#### [Passage for review]

==========

Doctors who treat patients with Crohn’s disease have long regarded the illness as a biological version of friendly fire, where people’s own immune systems mistakenly attack the digestive tract. But Washington State University researcher William Davis said its cause may originate outside the human body - from a germ that sickens cattle.

Working with scientists internationally, Davis is developing a vaccine that could head off the problem.

Why a rod-shaped bacterium that infects cattle is turning up in the intestines of humans warrants far more investigation than it is getting, said Davis, a professor in WSU’s Department of Veterinary Microbiology and Pathology. A new vaccine could save cattle, the livelihood of dairy farmers and ranchers, and lend a measure of protection to humans against the potentially harmful germ, he said.

That germ, Mycobacterium avium subspecies paratuberculosis, or MAP, is related to the microbe that causes tuberculosis.

It causes Johne’s (pronounced yo-nees) disease in the intestines of cattle and other ruminants. This produces symptoms similar to those experienced by people with Crohn’s disease, including drastic weight loss, chronic diarrhea and malnutrition, according to numerous studies on the two disorders.

Big implications

MAP has infected a staggering number of cattle during the past 100 years. It is secreted in their feces and milk, said Davis, who has been researching the bacterium for two decades. In 2003, he co-authored a report for the National Academy of Sciences on its diagnosis and control.

==========

#### [Available data]
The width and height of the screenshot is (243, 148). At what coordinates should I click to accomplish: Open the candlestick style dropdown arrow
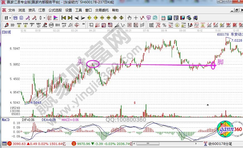[x=45, y=18]
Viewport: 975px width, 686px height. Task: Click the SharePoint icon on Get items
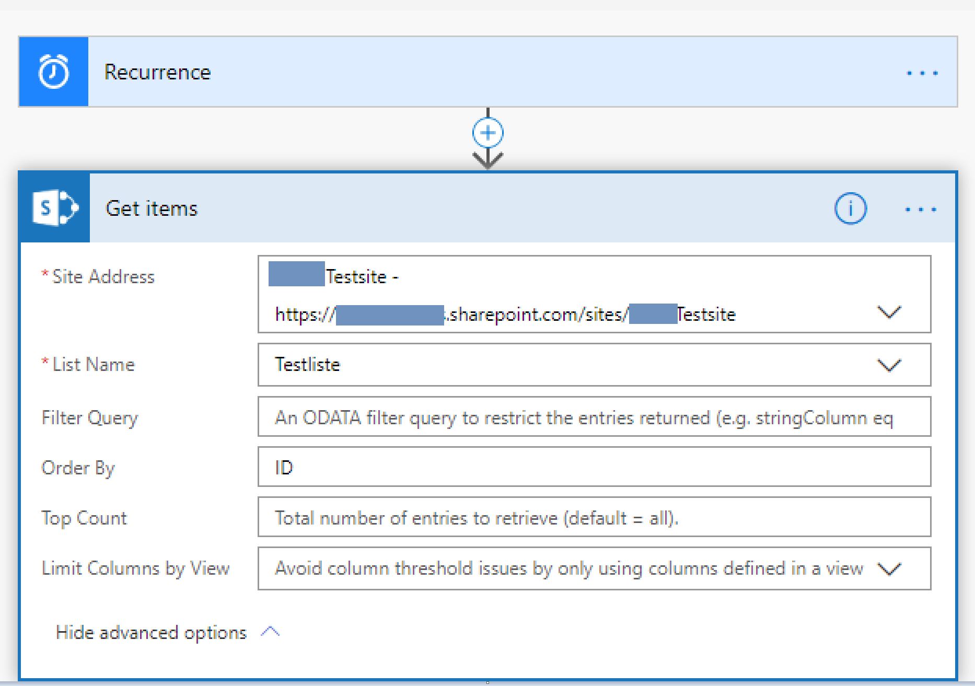click(x=55, y=208)
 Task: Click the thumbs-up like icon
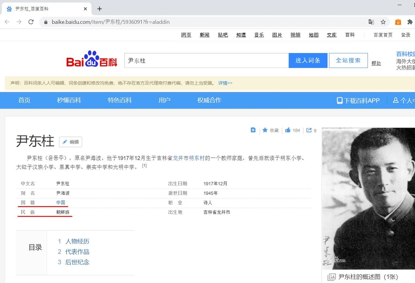click(288, 130)
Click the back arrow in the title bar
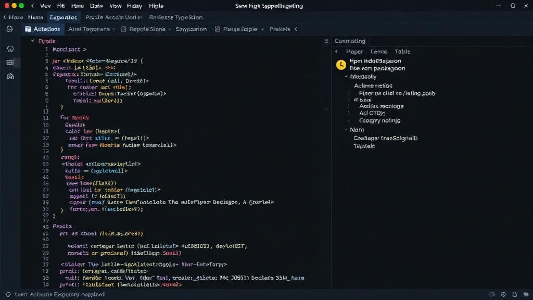 click(x=32, y=6)
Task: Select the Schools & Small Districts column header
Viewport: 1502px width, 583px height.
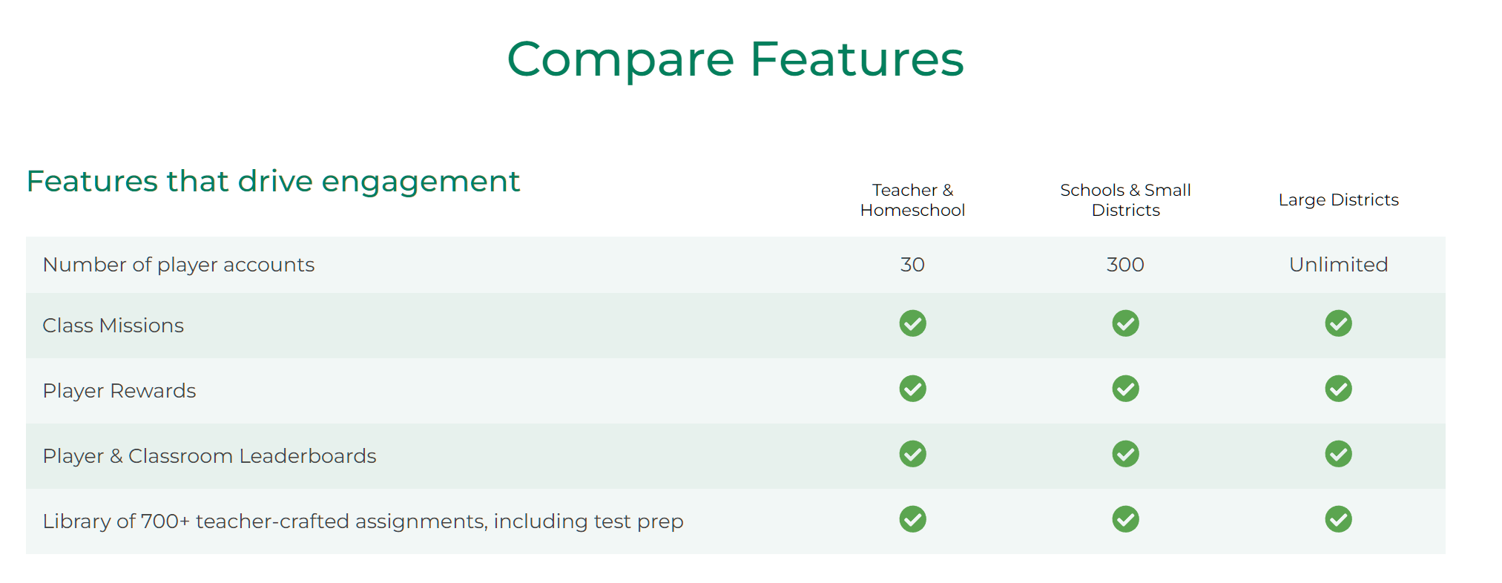Action: 1125,200
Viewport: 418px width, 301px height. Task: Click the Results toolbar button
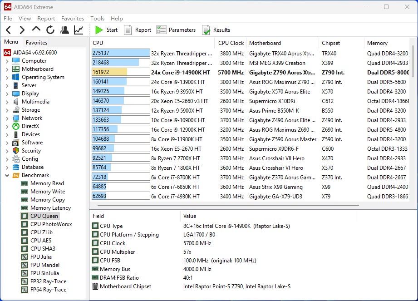[216, 30]
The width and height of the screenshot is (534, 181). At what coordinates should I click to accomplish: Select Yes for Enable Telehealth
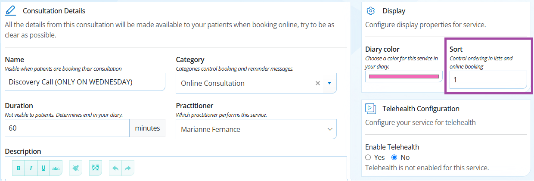tap(368, 157)
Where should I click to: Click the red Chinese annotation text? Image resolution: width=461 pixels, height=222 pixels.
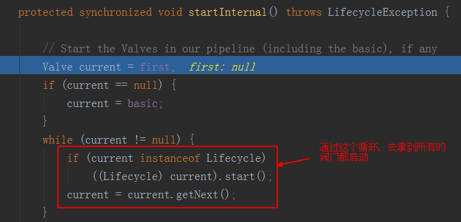[x=383, y=152]
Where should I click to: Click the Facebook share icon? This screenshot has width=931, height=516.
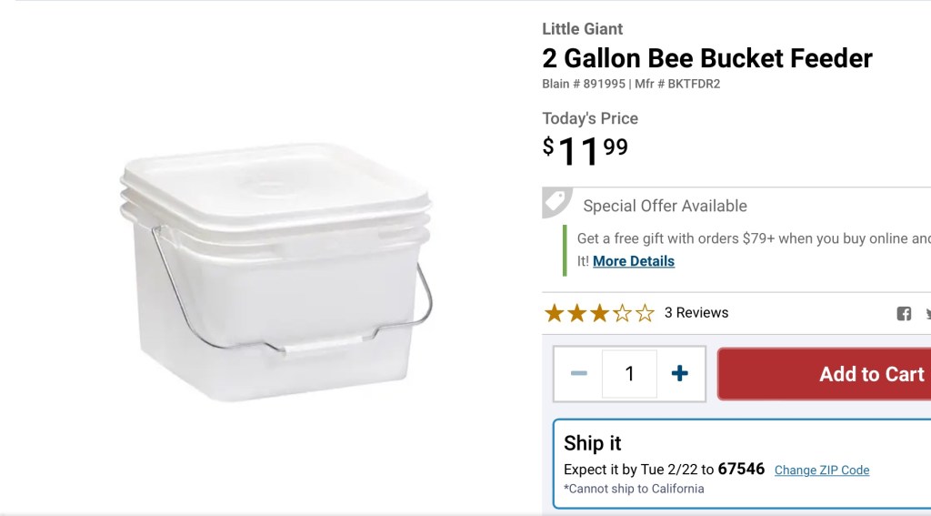(x=904, y=314)
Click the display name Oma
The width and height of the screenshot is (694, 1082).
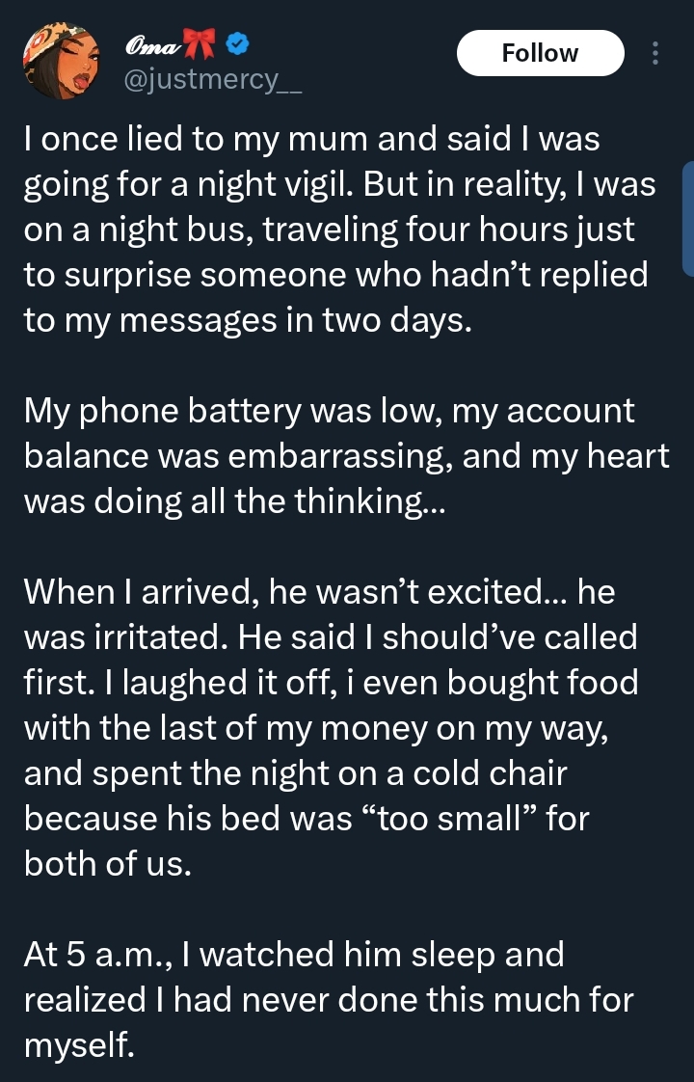pos(147,46)
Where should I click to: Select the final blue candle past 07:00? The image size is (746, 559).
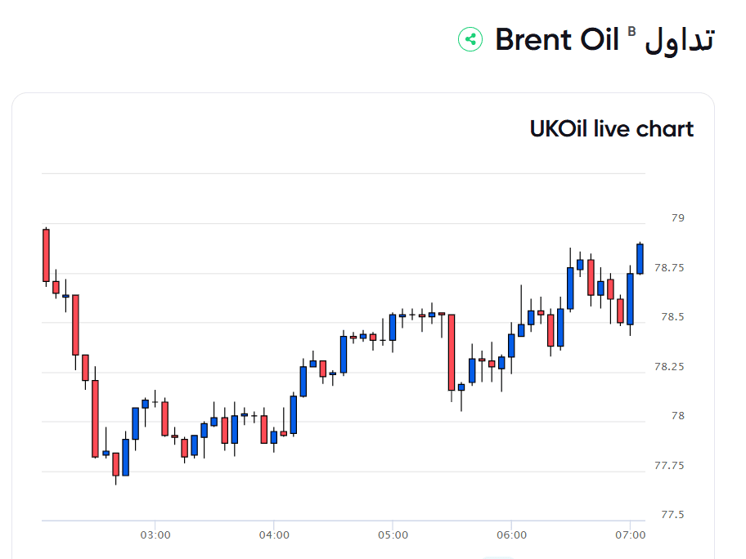pyautogui.click(x=640, y=259)
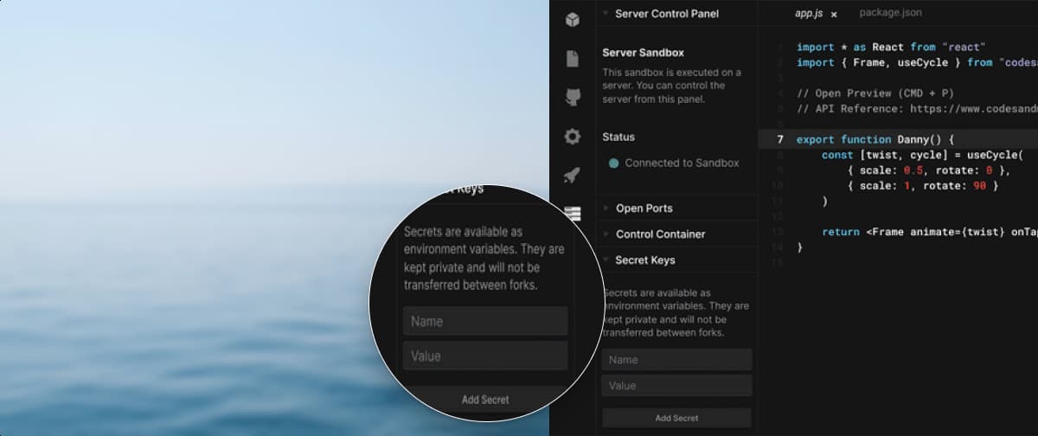This screenshot has width=1038, height=436.
Task: Focus the Name field in the sidebar panel
Action: click(676, 360)
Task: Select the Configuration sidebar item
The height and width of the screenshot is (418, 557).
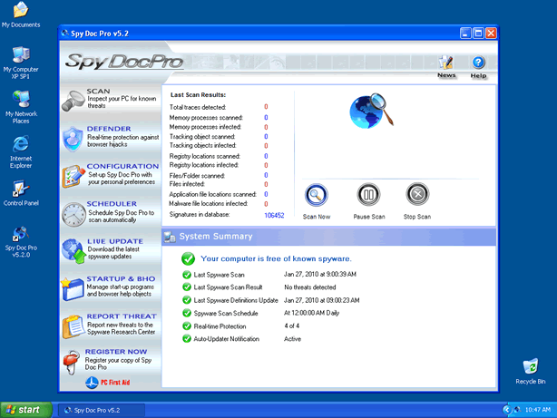Action: click(109, 175)
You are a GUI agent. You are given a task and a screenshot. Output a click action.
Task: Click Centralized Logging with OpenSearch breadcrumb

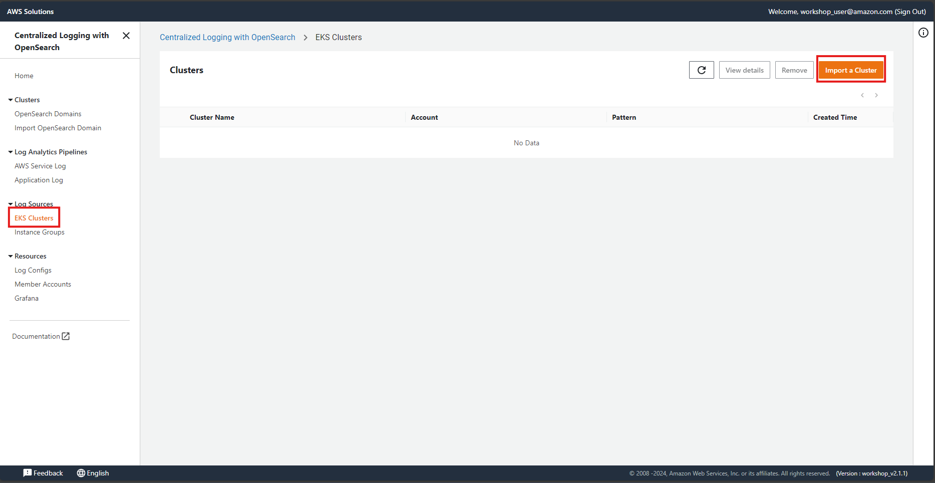(x=227, y=37)
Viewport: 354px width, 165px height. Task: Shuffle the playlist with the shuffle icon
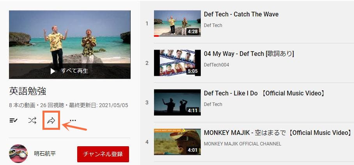[x=32, y=120]
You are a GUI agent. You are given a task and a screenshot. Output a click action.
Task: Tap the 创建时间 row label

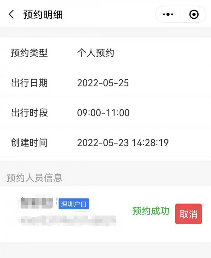pyautogui.click(x=29, y=142)
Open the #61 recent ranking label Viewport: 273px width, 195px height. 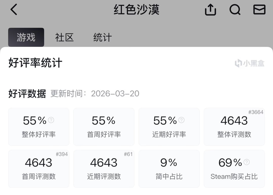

==========

#### [Complete the following]
A) Translate this sentence from the Crohn's disease passage into Spanish: "That germ, Mycobacterium avium subspecies paratuberculosis, or MAP, is related to the microbe that causes tuberculosis."
B) Extract the Crohn's disease passage verbatim from "Why a rod-shaped" up to and including "that causes tuberculosis.".
Work only from the Crohn's disease passage and ignore the rows.

#### [Outputs for the tasks]
A) Ese germen, Mycobacterium avium subespecie paratuberculosis, o MAP, está relacionado con el microbio que causa la tuberculosis.

B)
Why a rod-shaped bacterium that infects cattle is turning up in the intestines of humans warrants far more investigation than it is getting, said Davis, a professor in WSU’s Department of Veterinary Microbiology and Pathology. A new vaccine could save cattle, the livelihood of dairy farmers and ranchers, and lend a measure of protection to humans against the potentially harmful germ, he said.

That germ, Mycobacterium avium subspecies paratuberculosis, or MAP, is related to the microbe that causes tuberculosis.